Goal of the exercise
Render the records below as a JSON list of strings, one string per line, leaving out any blank lines.

Input data
━━━━━━

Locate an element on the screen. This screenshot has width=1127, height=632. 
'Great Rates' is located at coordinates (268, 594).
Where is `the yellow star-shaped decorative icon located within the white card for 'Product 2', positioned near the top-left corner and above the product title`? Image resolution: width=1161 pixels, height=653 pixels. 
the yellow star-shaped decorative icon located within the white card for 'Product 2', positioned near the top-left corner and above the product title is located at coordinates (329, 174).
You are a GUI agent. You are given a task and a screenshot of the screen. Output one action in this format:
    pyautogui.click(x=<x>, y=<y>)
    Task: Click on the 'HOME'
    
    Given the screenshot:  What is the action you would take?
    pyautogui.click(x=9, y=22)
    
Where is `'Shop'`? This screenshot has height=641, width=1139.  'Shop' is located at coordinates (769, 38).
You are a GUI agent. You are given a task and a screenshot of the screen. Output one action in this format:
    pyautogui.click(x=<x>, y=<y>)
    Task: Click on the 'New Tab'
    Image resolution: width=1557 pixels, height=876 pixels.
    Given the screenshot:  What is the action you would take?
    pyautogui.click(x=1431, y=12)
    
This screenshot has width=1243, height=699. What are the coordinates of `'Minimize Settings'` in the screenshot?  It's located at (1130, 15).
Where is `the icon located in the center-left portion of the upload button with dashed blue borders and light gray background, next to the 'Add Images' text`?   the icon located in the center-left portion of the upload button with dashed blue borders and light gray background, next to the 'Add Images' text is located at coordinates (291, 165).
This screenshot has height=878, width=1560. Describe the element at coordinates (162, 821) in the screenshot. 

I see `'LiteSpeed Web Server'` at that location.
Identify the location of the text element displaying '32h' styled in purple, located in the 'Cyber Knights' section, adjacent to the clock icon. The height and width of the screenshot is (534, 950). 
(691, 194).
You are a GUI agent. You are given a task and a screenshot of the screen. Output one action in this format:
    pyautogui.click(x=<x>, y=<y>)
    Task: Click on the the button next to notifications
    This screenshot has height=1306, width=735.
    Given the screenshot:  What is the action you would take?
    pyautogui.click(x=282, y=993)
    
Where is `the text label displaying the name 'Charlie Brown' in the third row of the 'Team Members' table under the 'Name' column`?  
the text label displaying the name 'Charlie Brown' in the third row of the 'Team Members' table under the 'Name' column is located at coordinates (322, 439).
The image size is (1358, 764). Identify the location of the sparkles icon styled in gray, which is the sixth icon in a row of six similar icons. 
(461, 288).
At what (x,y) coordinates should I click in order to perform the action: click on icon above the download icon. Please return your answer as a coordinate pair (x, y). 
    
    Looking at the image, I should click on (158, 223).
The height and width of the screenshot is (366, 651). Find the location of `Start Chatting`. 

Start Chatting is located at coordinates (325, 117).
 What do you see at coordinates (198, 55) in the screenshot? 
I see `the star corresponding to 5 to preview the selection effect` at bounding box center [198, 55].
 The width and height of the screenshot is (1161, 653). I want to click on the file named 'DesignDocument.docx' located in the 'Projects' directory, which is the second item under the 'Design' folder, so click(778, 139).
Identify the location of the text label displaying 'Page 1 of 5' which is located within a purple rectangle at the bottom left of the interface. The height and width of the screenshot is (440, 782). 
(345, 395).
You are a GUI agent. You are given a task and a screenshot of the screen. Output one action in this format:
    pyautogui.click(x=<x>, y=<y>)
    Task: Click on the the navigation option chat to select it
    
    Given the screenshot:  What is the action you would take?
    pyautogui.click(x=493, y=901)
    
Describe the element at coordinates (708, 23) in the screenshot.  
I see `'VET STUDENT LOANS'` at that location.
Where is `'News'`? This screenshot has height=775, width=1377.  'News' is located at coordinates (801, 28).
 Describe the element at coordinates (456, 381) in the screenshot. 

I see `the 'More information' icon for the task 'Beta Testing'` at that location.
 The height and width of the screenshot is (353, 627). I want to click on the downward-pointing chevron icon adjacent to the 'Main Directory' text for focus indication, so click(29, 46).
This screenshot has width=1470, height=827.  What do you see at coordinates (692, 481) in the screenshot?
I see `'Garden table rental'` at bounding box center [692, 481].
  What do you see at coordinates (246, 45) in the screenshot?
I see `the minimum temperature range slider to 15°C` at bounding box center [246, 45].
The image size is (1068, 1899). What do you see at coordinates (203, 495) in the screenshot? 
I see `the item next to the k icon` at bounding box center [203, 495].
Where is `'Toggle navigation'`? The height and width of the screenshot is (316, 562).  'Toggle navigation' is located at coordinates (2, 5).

━━━━━━

Output
[
  "Locate an element on the screen. This screenshot has width=1127, height=632. ",
  "'Great Rates' is located at coordinates (268, 594).",
  "Where is `the yellow star-shaped decorative icon located within the white card for 'Product 2', positioned near the top-left corner and above the product title`? Image resolution: width=1161 pixels, height=653 pixels. ",
  "the yellow star-shaped decorative icon located within the white card for 'Product 2', positioned near the top-left corner and above the product title is located at coordinates (329, 174).",
  "You are a GUI agent. You are given a task and a screenshot of the screen. Output one action in this format:",
  "    pyautogui.click(x=<x>, y=<y>)",
  "    Task: Click on the 'HOME'",
  "    Given the screenshot:  What is the action you would take?",
  "    pyautogui.click(x=9, y=22)",
  "Where is `'Shop'`? This screenshot has height=641, width=1139.  'Shop' is located at coordinates (769, 38).",
  "You are a GUI agent. You are given a task and a screenshot of the screen. Output one action in this format:",
  "    pyautogui.click(x=<x>, y=<y>)",
  "    Task: Click on the 'New Tab'",
  "    Image resolution: width=1557 pixels, height=876 pixels.",
  "    Given the screenshot:  What is the action you would take?",
  "    pyautogui.click(x=1431, y=12)",
  "This screenshot has width=1243, height=699. What are the coordinates of `'Minimize Settings'` in the screenshot?  It's located at (1130, 15).",
  "Where is `the icon located in the center-left portion of the upload button with dashed blue borders and light gray background, next to the 'Add Images' text`?   the icon located in the center-left portion of the upload button with dashed blue borders and light gray background, next to the 'Add Images' text is located at coordinates (291, 165).",
  "This screenshot has height=878, width=1560. Describe the element at coordinates (162, 821) in the screenshot. ",
  "I see `'LiteSpeed Web Server'` at that location.",
  "Identify the location of the text element displaying '32h' styled in purple, located in the 'Cyber Knights' section, adjacent to the clock icon. The height and width of the screenshot is (534, 950). ",
  "(691, 194).",
  "You are a GUI agent. You are given a task and a screenshot of the screen. Output one action in this format:",
  "    pyautogui.click(x=<x>, y=<y>)",
  "    Task: Click on the the button next to notifications",
  "    This screenshot has height=1306, width=735.",
  "    Given the screenshot:  What is the action you would take?",
  "    pyautogui.click(x=282, y=993)",
  "Where is `the text label displaying the name 'Charlie Brown' in the third row of the 'Team Members' table under the 'Name' column`?  ",
  "the text label displaying the name 'Charlie Brown' in the third row of the 'Team Members' table under the 'Name' column is located at coordinates (322, 439).",
  "The image size is (1358, 764). Identify the location of the sparkles icon styled in gray, which is the sixth icon in a row of six similar icons. ",
  "(461, 288).",
  "At what (x,y) coordinates should I click in order to perform the action: click on icon above the download icon. Please return your answer as a coordinate pair (x, y). ",
  "    Looking at the image, I should click on (158, 223).",
  "The height and width of the screenshot is (366, 651). Find the location of `Start Chatting`. ",
  "Start Chatting is located at coordinates (325, 117).",
  " What do you see at coordinates (198, 55) in the screenshot? ",
  "I see `the star corresponding to 5 to preview the selection effect` at bounding box center [198, 55].",
  " The width and height of the screenshot is (1161, 653). I want to click on the file named 'DesignDocument.docx' located in the 'Projects' directory, which is the second item under the 'Design' folder, so click(778, 139).",
  "Identify the location of the text label displaying 'Page 1 of 5' which is located within a purple rectangle at the bottom left of the interface. The height and width of the screenshot is (440, 782). ",
  "(345, 395).",
  "You are a GUI agent. You are given a task and a screenshot of the screen. Output one action in this format:",
  "    pyautogui.click(x=<x>, y=<y>)",
  "    Task: Click on the the navigation option chat to select it",
  "    Given the screenshot:  What is the action you would take?",
  "    pyautogui.click(x=493, y=901)",
  "Describe the element at coordinates (708, 23) in the screenshot.  ",
  "I see `'VET STUDENT LOANS'` at that location.",
  "Where is `'News'`? This screenshot has height=775, width=1377.  'News' is located at coordinates (801, 28).",
  " Describe the element at coordinates (456, 381) in the screenshot. ",
  "I see `the 'More information' icon for the task 'Beta Testing'` at that location.",
  " The height and width of the screenshot is (353, 627). I want to click on the downward-pointing chevron icon adjacent to the 'Main Directory' text for focus indication, so click(29, 46).",
  "This screenshot has width=1470, height=827.  What do you see at coordinates (692, 481) in the screenshot?",
  "I see `'Garden table rental'` at bounding box center [692, 481].",
  "  What do you see at coordinates (246, 45) in the screenshot?",
  "I see `the minimum temperature range slider to 15°C` at bounding box center [246, 45].",
  "The image size is (1068, 1899). What do you see at coordinates (203, 495) in the screenshot? ",
  "I see `the item next to the k icon` at bounding box center [203, 495].",
  "Where is `'Toggle navigation'`? The height and width of the screenshot is (316, 562).  'Toggle navigation' is located at coordinates (2, 5)."
]